Nearly 70% of Americans in a 2017 Kaiser Family Foundation survey, in fact, indicated they would prefer to die at home, if given a choice.

Yet more than 56 percent of patients with advanced lung disease or chronic obstructive pulmonary disease (COPD) are still dying in hospitals, nursing homes or long-term care facilities, sometimes after undergoing interventions they do not want, including intubation, CPR or mechanical ventilation.

“Primary care physicians and specialists should understand that decline from COPD is usually apparent in the final 6-12 months of life.”Eric Shaban, MD

Moreover, they are not being referred to hospice care in a timely manner because their physicians or specialists are not having honest conversations with them about their goals for end-of-life care, nor are their healthcare professionals recognizing the signs of decline that make seriously ill patients eligible for the hospice care that they prefer.

Even those with COPD who are referred to palliative care are older (75+ years), experience longer hospitalizations (4.9 vs. 3.5 days) and are far more likely to die in the hospital (32% vs. 1.5%).

While it’s true that advanced lung disease is far more variable and unpredictable from patient to patient compared to cancer, primary care physicians and specialists should understand that decline from COPD is usually apparent in the final 6-12 months of life, marked by:

  • increasing symptom burden, despite maximal or close-to-maximal therapies
  • presence of comorbid conditions or diagnoses
  • ongoing functional decline, marked by decreased ambulation, inability to climb stairs or daily confinement to just a few rooms, a bed or a chair
  • more frequent hospitalizations or use of healthcare services and increased difficulty making it to doctor or clinic appointments
  • increased caregiver burden, marked by family members who help more and more with activities of daily living, medications, household chores

Physicians should ask key questions when determining when to refer a COPD patient to hospice:

  • What percentage of a patient’s waking hours are spent sitting/lying down/resting? An answer of 50% or more is a sign of functional decline and likely eligibility for hospice referral.
  • Does the patient exhibit symptoms, including cough, wheezing or shortness of breath, with minimal exertion or at rest? If yes, hospice care should be considered.
  • Does the patient require assistance with three or more basic activities of daily living (bathing, dressing, ambulation, transfer, continence or feeding)? If yes, hospice care should be considered.

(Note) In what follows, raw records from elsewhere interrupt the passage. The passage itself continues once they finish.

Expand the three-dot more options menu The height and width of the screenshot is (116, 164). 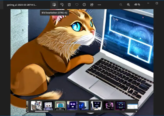coord(99,5)
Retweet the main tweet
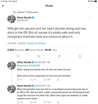This screenshot has height=104, width=98. click(39, 56)
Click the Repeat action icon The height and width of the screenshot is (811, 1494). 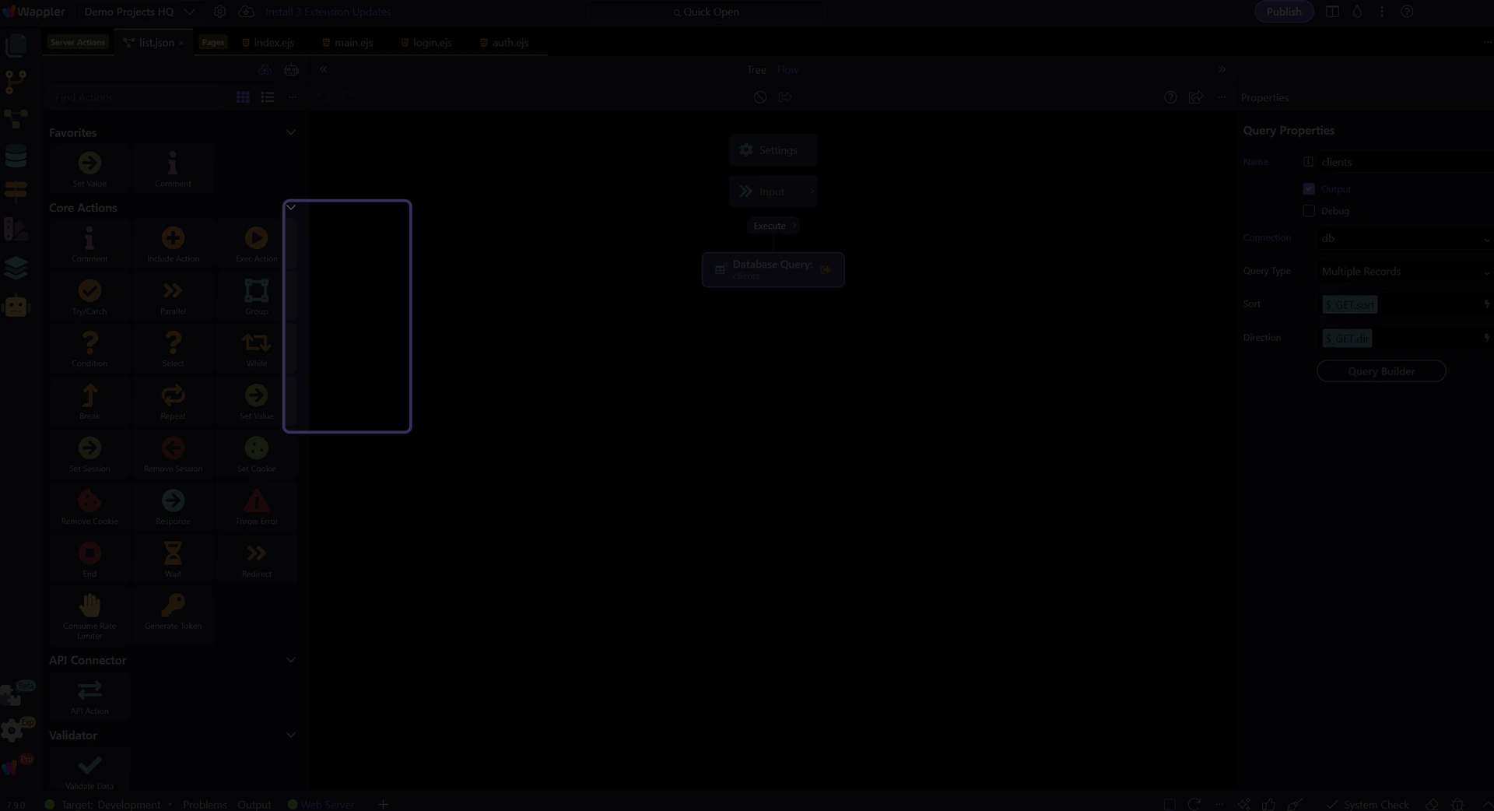pyautogui.click(x=173, y=396)
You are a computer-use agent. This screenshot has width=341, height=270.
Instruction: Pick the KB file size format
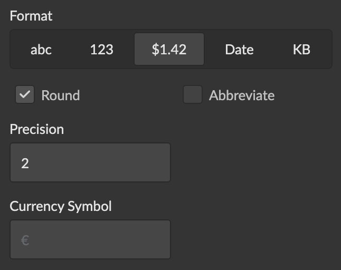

Physicians should also embrace the value of goals-of-care conversations and advance care planning with their seriously ill patients, not only to honor their patients’ wishes for medical care but also to support industry efforts to provide high-quality, cost-effective care.

A sign of progress comes from the healthcare industry’s efforts to expand palliative care and incorporate ACP into newly evolving payment models, putting hospice care on equal footing with other medical specialties and activities. Doing so will provide two benefits:

  1. It will give patients with advanced lung disease the comfort-focused and hospice solutions they deserve in the place they prefer to be: home.
  2. It will give physicians much-needed incentives to embrace the importance of goals-of-care conversations and follow through on them.